A third of Americans think Trump won the national popular vote. They're wrong.

 

Andrew Couts

Tech

Posted on Dec 20, 2016   Updated on May 25, 2021, 8:42 am CDT

President-elect Donald Trump lost the popular vote to Democratic challenger Hillary Clinton by nearly 3 million votes, a historic margin.

Clinton won 65,844,610 votes nationally to Trump’s 62,979,636 votes, putting the former secretary of state ahead by more than 2.86 million votes, or 2.1 percent of the total national vote, according to the Cook Political Report’s final vote tally. Just over 7.8 million voters (5.7 percent) cast ballots for other candidates.

Trump, however, won where it mattered, earning 306 electoral votes to Clinton’s 232. Ultimately, both candidates ended up with fewer electoral votes than they won thanks to seven “faithless electors” who defected against the two leading candidates (two against Trump, five against Clinton). The Electoral College vote, which took place on Monday, gave Trump a total of 304 electoral votes to Clinton’s 227.

Overall turnout was up roughly 6 percent over 2012, with a total of 136,628,459 votes cast in 2016 compared to 129,075,630 in the previous presidential election. 

While Clinton led Trump in most polls leading up to Election Day, her lead diminished in the final weeks after FBI Director James Comey announced further investigation into emails related to Clinton’s use of a private email system during her time as secretary of state. The continued investigation found no evidence of wrongdoing. But the damage was done to Clinton’s campaign: She ultimately lost by just under 80,000 votes across Michigan, Pennsylvania, and Wisconsin—battleground states that have historically voted Democratic but this year swung to Trump.

Trump has attempted to convince people that Clinton’s popular vote lead was due to “millions of people who voted illegally.” That is false. Still, Trump’s claims are widely believed. According to a recent Pew Research survey, 29 percent of Americans (and 52 percent of Republican respondents) incorrectly believe Trump won the popular vote.

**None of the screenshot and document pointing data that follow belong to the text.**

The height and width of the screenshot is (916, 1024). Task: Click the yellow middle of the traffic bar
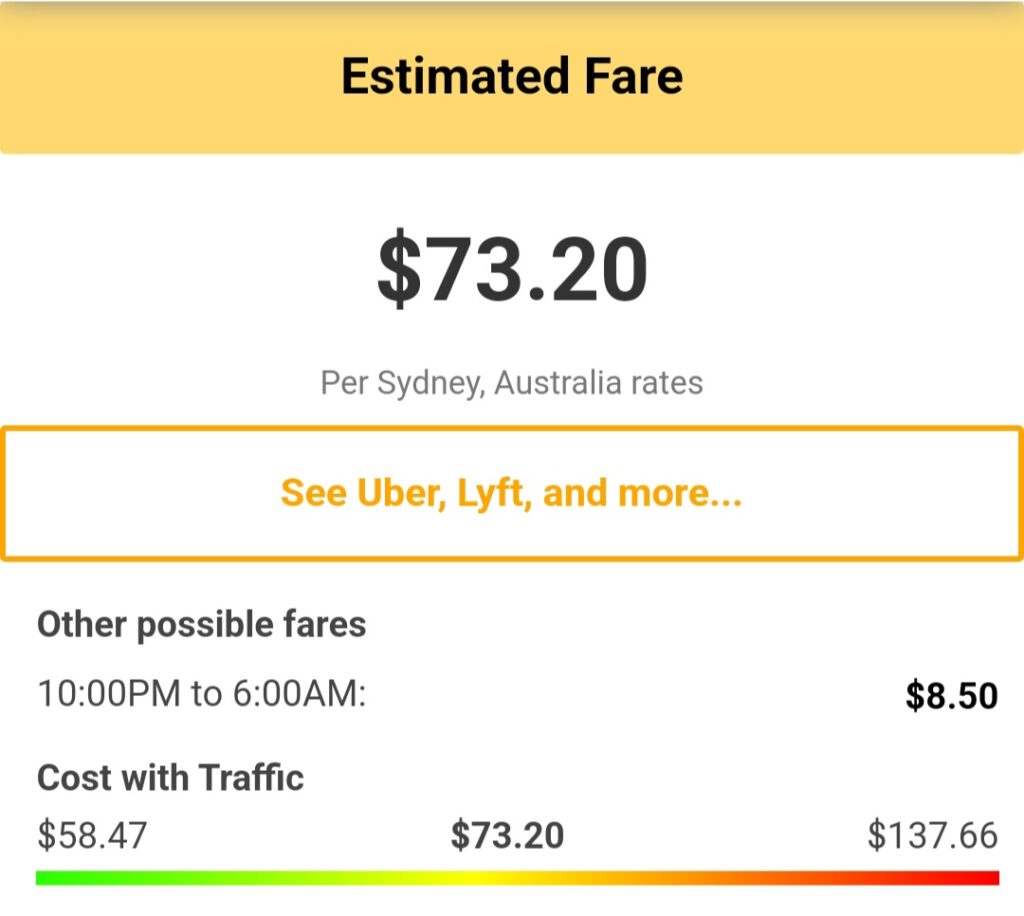[x=480, y=877]
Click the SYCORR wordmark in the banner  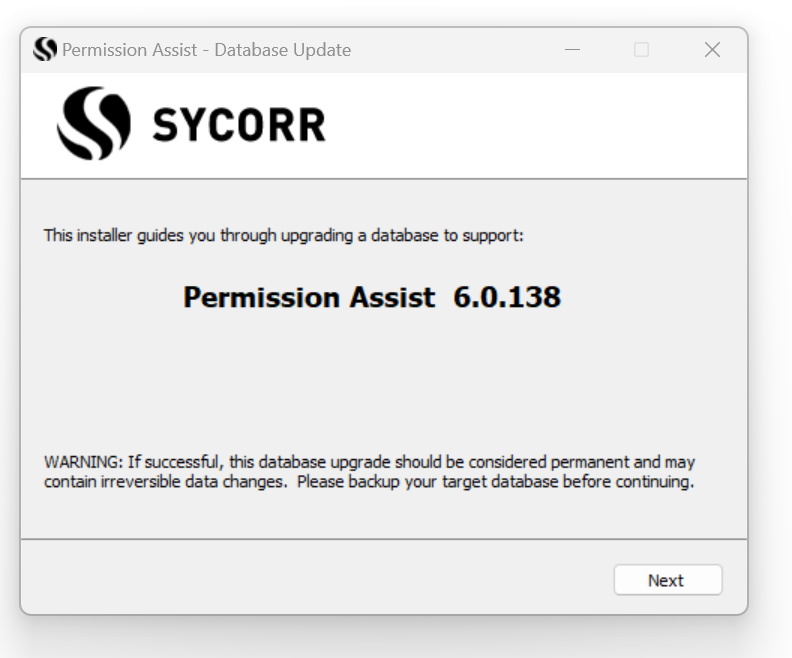(x=238, y=126)
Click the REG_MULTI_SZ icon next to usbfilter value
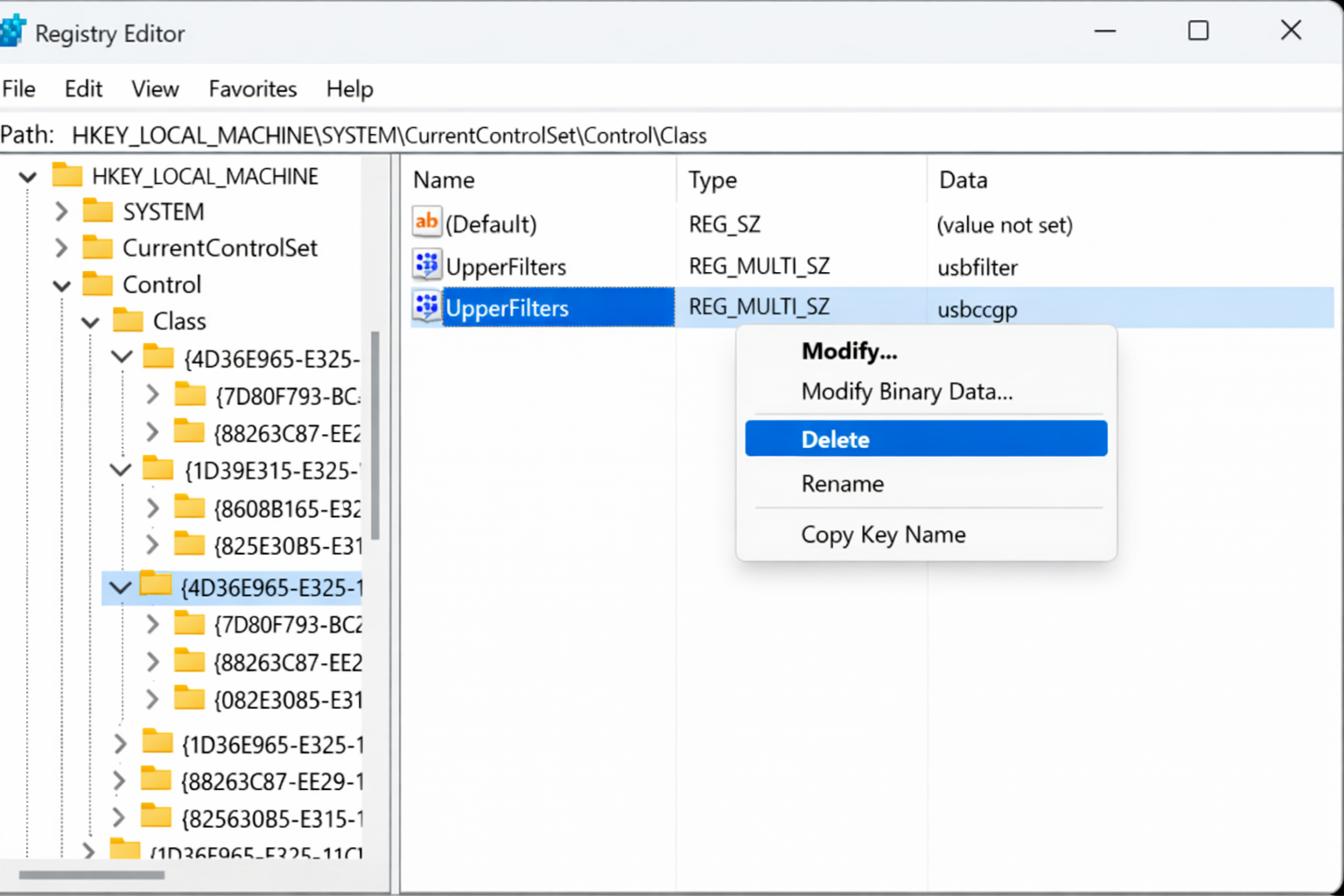Screen dimensions: 1344x896 (426, 265)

More recently, conservatives have argued that Clinton’s overwhelming win in California—she won by 30 percentage points in the state—is the only reason she won the popular vote. While that is true—if she hadn’t won California by a 4.3-million-vote margin over Trump, she would have lost the popular vote—it is also nearly as technically meaningless as the fact that Clinton won the national popular vote at all.